Sysadmins Held Responsible in Australia

June 27, 2005

Politics, Technology

I got in the office this morning and checked my morning news feeds. I found an article at ZDNet Australia that really piqued my interest. Apparently, the federal court has overturned a lower court ruling and is holding a couple of sysadmins (from Swiftel) liable for infringing music found on their servers.

This is outrageous! Or is it. Let’s forget about the **AA and our visceral hatred of the position they hold. Now let’s consider this. If a theft ring was running shop out of an apartment complex, would we feel bad that the landlords were held responsible for the tenants storing stolen goods? And what if the landloards had been told by the government that the theft ring was in operation on their property?

Or how about this one… Are we incensed when members of a corporate board are held responsible for the illicit acts of their subordinates? Can and should the board be held responsible? In the United States, the Sarbanes-Oxley bill indeed holds execuitves personally liable for their corporations.

Alright. Those are extreme examples. And I do not mean to equate these sysadmins with derelict landloards or inefficient (and/or negligent) corporate officers. But you do have to ask the question whether it is appropriate to hold folks criminally liable for acts committed under their “watch.”

I don’t know the particulars of this case, but I do know that our nation routinely holds those in authority responsible for the actions of people under their purview. And just as importantly, if these sysadmins did receive appropriate notification of the alleged copyright infringements, then they really should have taken some kind of action to protect the rights of the copyright holder as well as those of the alleged infringers.
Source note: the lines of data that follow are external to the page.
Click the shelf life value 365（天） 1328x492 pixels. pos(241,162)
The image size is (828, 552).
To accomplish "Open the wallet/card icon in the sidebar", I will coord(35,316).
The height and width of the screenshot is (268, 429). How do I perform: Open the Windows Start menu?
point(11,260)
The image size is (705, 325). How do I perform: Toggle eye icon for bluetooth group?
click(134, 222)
I guess the real question should be the following: what kind of notification did the sysadmins actually receive? At the same time, what kind of “protection” do the site tenants deserve? Back to our analogy, should the landlord have the right to enter the site and “censor” items in the tenants residence? If so, under whose authority can or should they act? Should they act on a simple claim from the neighbors? Or do they have an obligation to protect their tenants until the tenants are proven guilty?
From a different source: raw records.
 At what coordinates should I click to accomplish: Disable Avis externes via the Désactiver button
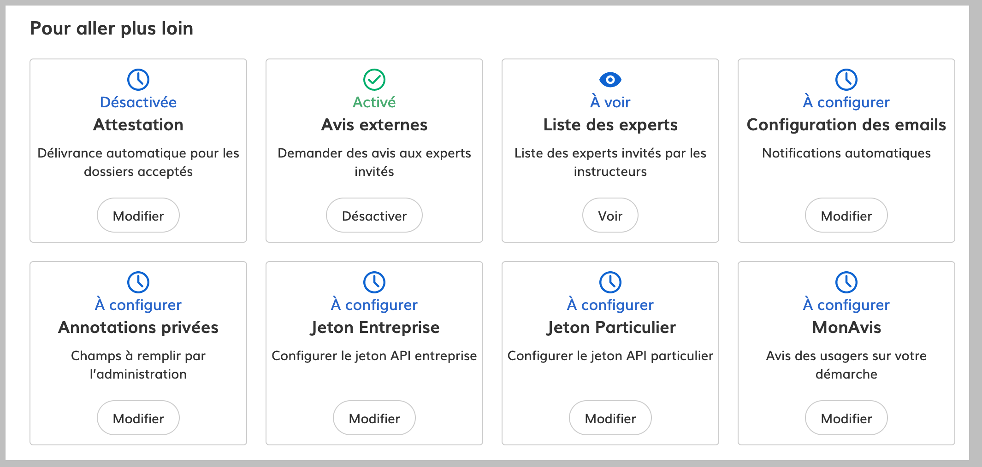(x=374, y=215)
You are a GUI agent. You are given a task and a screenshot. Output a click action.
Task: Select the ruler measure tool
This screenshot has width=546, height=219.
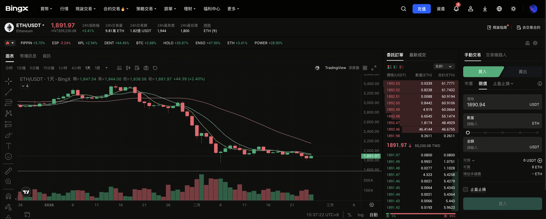8,171
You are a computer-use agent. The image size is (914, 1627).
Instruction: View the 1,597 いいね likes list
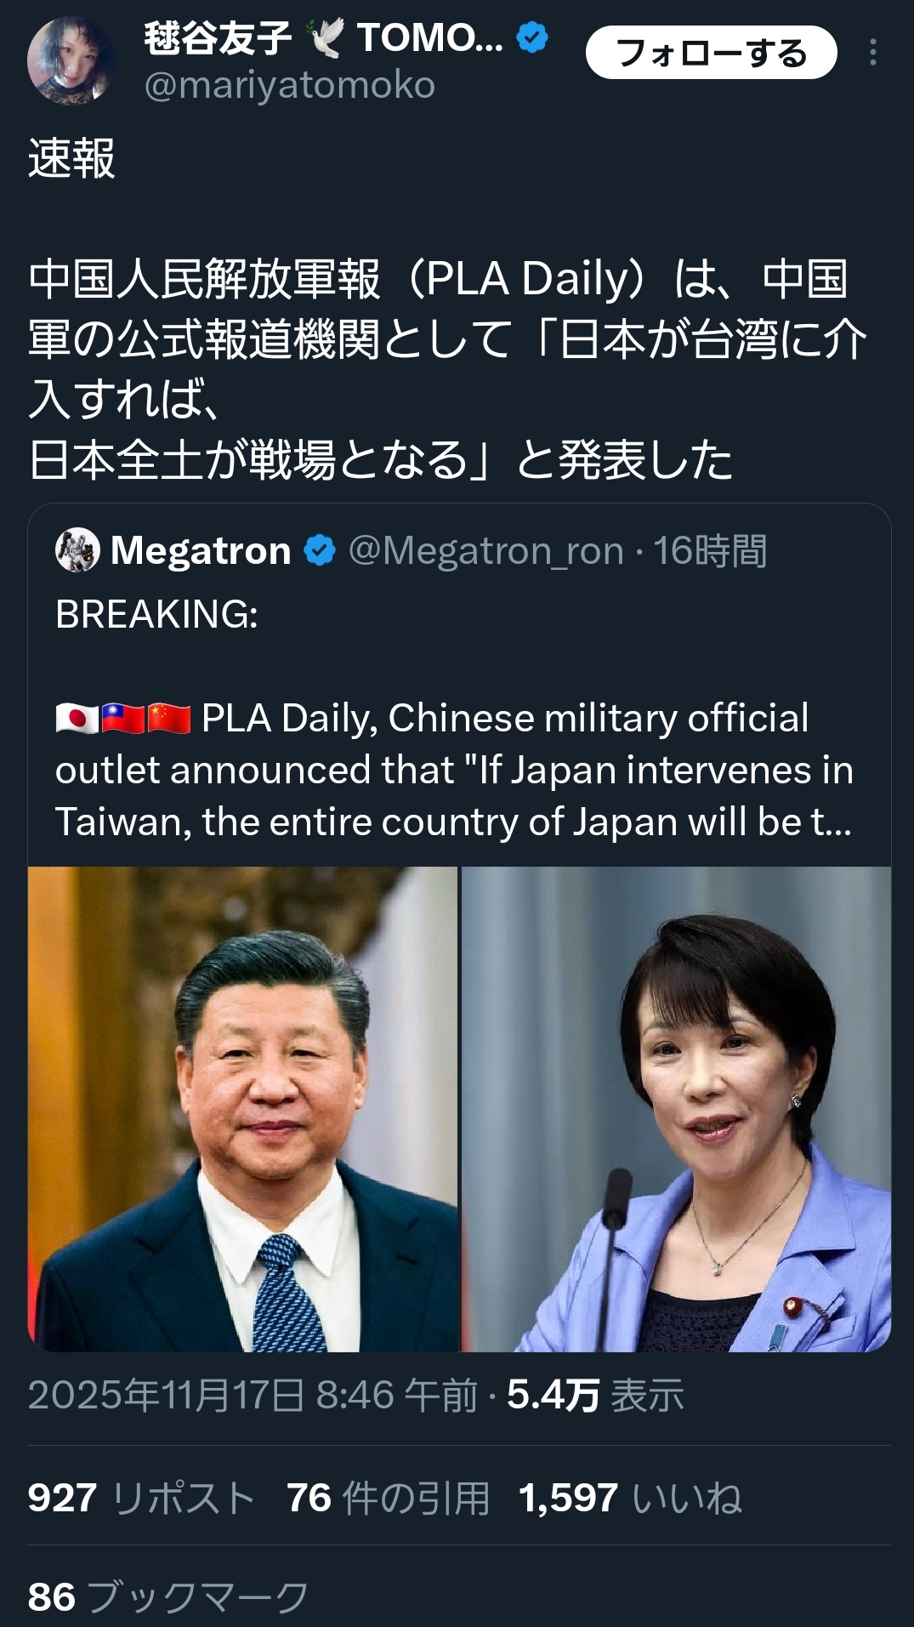click(630, 1498)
Hmmm. Interesting questions. But these questions should not in any way impair the free use of distribution software itself. Just because something can be abused does not give the government to forebear all uses. Think of it. Web traffic can convey illicit content. Does that mean that http is “bad” and must be controlled? Of course not. In our society, we must prove guilt beyond a reasonable doubt. And just because one automobile owner is convicted of vehicular manslaughter does not give the government the right to ban all use of automobiles because they might be used in some future homicide.